# Data Preparation and Cleaning for Health Indicators Dataset

This notebook covers the data preparation and cleaning steps for the health indicators dataset.
The main objectives are to handle missing values, identify outliers, convert data types as needed,
and perform necessary transformations to make the data ready for analysis or model building.


## 1. Data Overview

We'll start by loading the data and performing an initial examination to understand its structure.


In [None]:
import pandas as pd

# Load the dataset
data = pd.read_csv('diabetes_binary_health_indicators_BRFSS2021.csv')

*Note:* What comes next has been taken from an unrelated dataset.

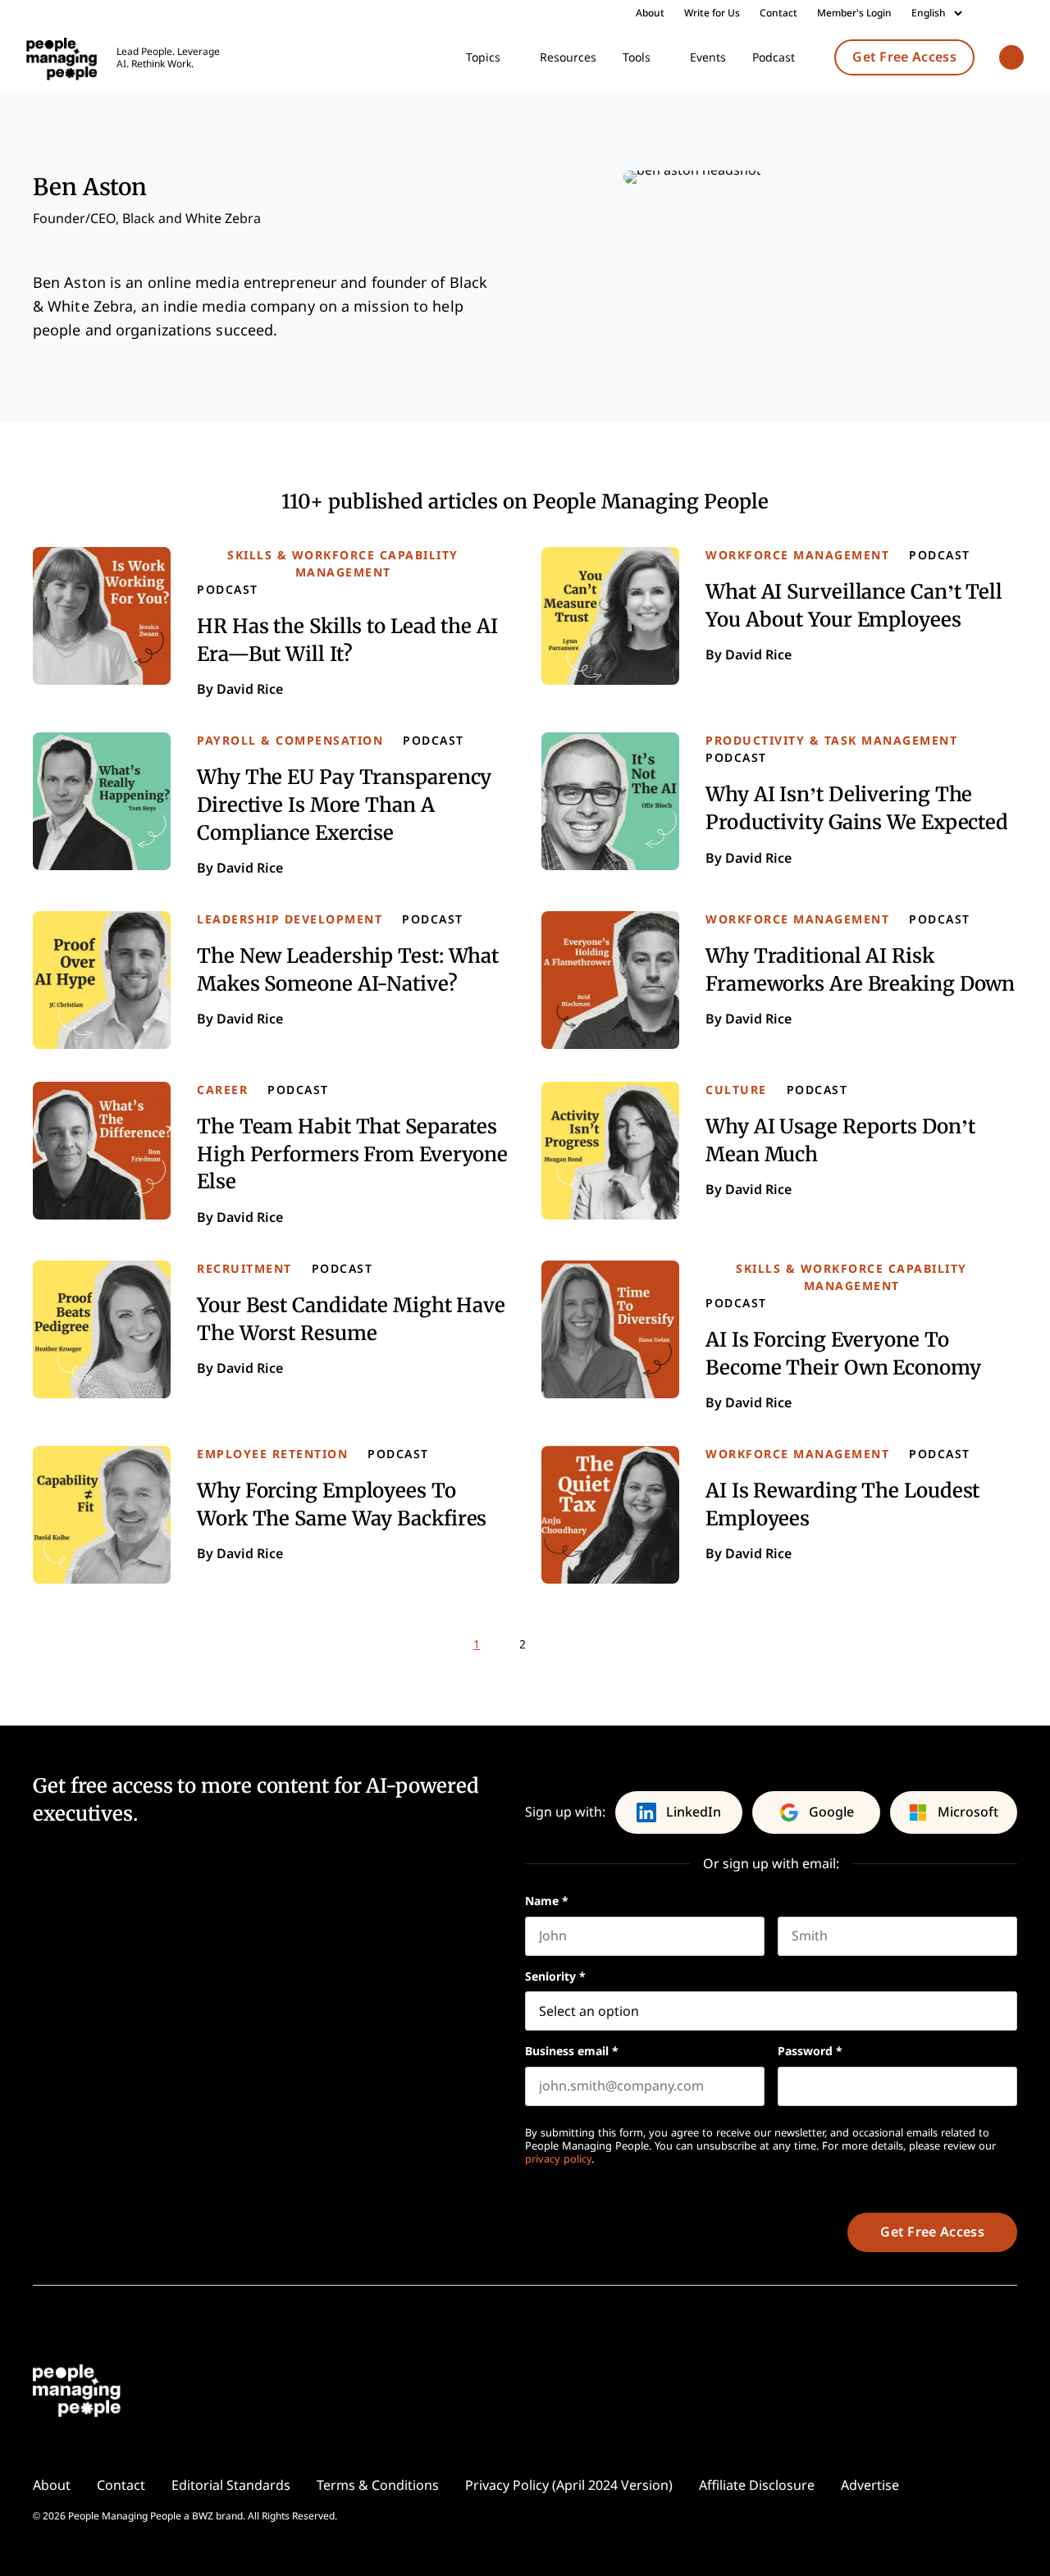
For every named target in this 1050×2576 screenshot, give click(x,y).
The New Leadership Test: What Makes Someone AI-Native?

# Display basic information and statistics
data.info()
data.describe()

## 2. Handling Missing Values

We'll check for any missing values in the dataset and decide on appropriate strategies to handle them.


In [None]:
# Check for missing values
missing_values = data.isnull().sum()
missing_values[missing_values > 0]

## 3. Data Type Conversion

After examining the dataset, we'll ensure each column has an appropriate data type (e.g., converting binary columns to integers if needed).


In [None]:
# Convert data types if necessary
# Example: Ensure binary columns are integers for consistency
data = data.astype({col: 'int64' for col in data.select_dtypes(include='float64').columns})
data.dtypes

## 4. Outlier Detection and Handling

We will perform basic outlier detection for numerical variables and decide whether any action is necessary.


In [None]:
# Outlier detection using basic statistics
import numpy as np

# Example: Outliers in BMI
data.boxplot(column=['BMI'])
# Calculate and print any outliers in BMI
q1 = data['BMI'].quantile(0.25)
q3 = data['BMI'].quantile(0.75)
iqr = q3 - q1
outliers = data[(data['BMI'] < (q1 - 1.5 * iqr)) | (data['BMI'] > (q3 + 1.5 * iqr))]
outliers

## 5. Feature Engineering

Based on the dataset and context, we may create new features from existing ones to enhance the information available for analysis.


In [None]:
# Feature engineering example
# Example: Creating an 'Obesity' feature based on BMI threshold

# Define obesity threshold
obesity_threshold = 30
data['Obesity'] = (data['BMI'] >= obesity_threshold).astype(int)
data[['BMI', 'Obesity']].head()

## 6. Normalization and Scaling

For numerical features, we may apply normalization or scaling to standardize the range of values.


In [None]:
# Normalize BMI
from sklearn.preprocessing import MinMaxScaler

scaler = MinMaxScaler()
data['BMI_normalized'] = scaler.fit_transform(data[['BMI']])
data[['BMI', 'BMI_normalized']].head()